2. Description of the Related Art

In general, in a fuel feed pump having a housing into which a pump and a motor for driving the pump are integrated, a brushless motor is employed. A control circuit unit for forming a rotation-magnetic field is necessary for a brushless motor; a unit of the control circuit unit is also generally integrated into the housing close to the brushless motor.

However, when the control circuit unit contacts fuel, electric corrosion, conduction and a short occur. Therefore, a fuel feed pump is proposed, in which a control circuit unit of the brushless motor is stored in a sealed casing, and a resin sealed portion is formed by a press-forming method (molding method) on a periphery of the sealed casing storing the control circuit unit, which is thereby constructed so as to prevent the contact with the fuel of the control circuit unit of the brushless motor (laying open of application No. 5-211738).

However, in the prior fuel feed pump hereinbefore, there are problems as follows.

(1) It is necessary to manufacture the sealed casing storing the control circuit unit so as to be able to bear the pressure of a press-forming of the resin sealed portion, so that the manufacturing cost is high. Furthermore, the pressure of a press-forming is restricted by the pressure performance of the sealed casing, so that the forming pressure can not be predetermined to a high pressure.

(2) When press-forming the resin sealed portion, the temperature of the press-forming is restricted by the heat resistance of the elements in the control circuit unit, so that it is difficult to keep the accuracy of the forming.

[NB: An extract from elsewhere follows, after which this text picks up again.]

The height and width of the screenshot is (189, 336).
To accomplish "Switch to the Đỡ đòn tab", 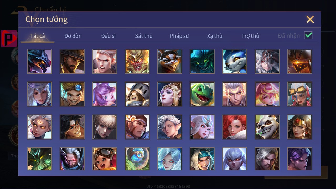I will click(x=73, y=36).
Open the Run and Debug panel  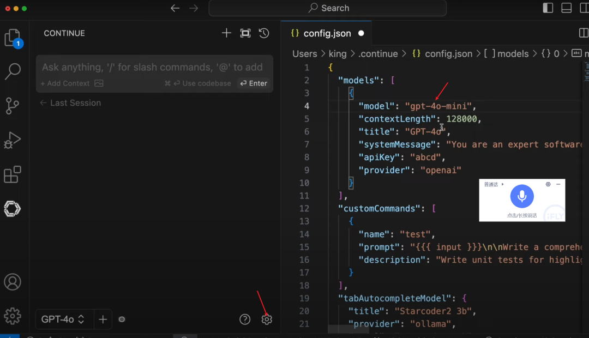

On the other hand, the whole control circuit unit is covered doubly by the sealed casing and the resin sealed portion, so that it is difficult to radiate the exothermicity of the control circuit.

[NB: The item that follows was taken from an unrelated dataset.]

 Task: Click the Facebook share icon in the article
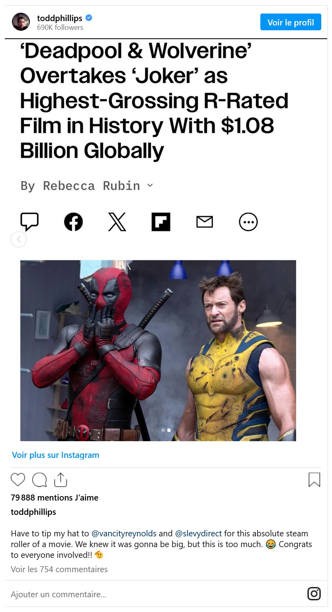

(3) As a forming material of the resin sealed portion, the use of thermosetting resin such as epoxy resin is necessary, so that oil proofing is a problem when using methanol fuel.

SUMMARY OF THE INVENTION

It is an object of the present invention to provide a fuel feed pump which can seal a control circuit unit by a resin sealed portion without storing a sealed casing.

So as to satisfy these objects, the present invention provides a fuel feed pump wherein a housing, a pump in a housing, a brushless motor for driving the pump, a control circuit unit for controlling the brushless motor are assembled, a fuel duct is formed on the inside of the housing, a fuel is lead from a introductory duct which is opened at one end portion of the housing to the fuel duct, and is delivered from a delivery duct which is opened at the other end portion of the housing;

the fuel feed pump comprising:

an inner cylinder, which is provided between a stator and the rotor of the brushless motor, the fuel duct is formed by a space thereof;

a holder plate, which is provided at one end portion of the inner cylinder, which is blockaded thereby and the control circuit unit is held thereon;

a contacting pipe for a constructing duct, which is provided at the holder plate, the fuel duct of the inner cylinder and the delivery duct are connected to each other by the constructing duct;

a resin sealed portion, which is formed in an outside space of the inner cylinder and the circumference of the control circuit unit in the housing by a potting resin.

According to the present invention, fuel is affected by an absorbing operation of the pump, which is lead from the introductory duct to the fuel duct which is formed by the space in the inner cylinder, is therefrom lead to the delivery duct through the fuel duct and the contacting duct of the contacting pipe, and is delivered from the delivery duct to the outside. During this time, the fuel does not touch to the resin sealed portion and the control circuit unit, so that the occurrence of electric corrosion, conduction and a short are prevented.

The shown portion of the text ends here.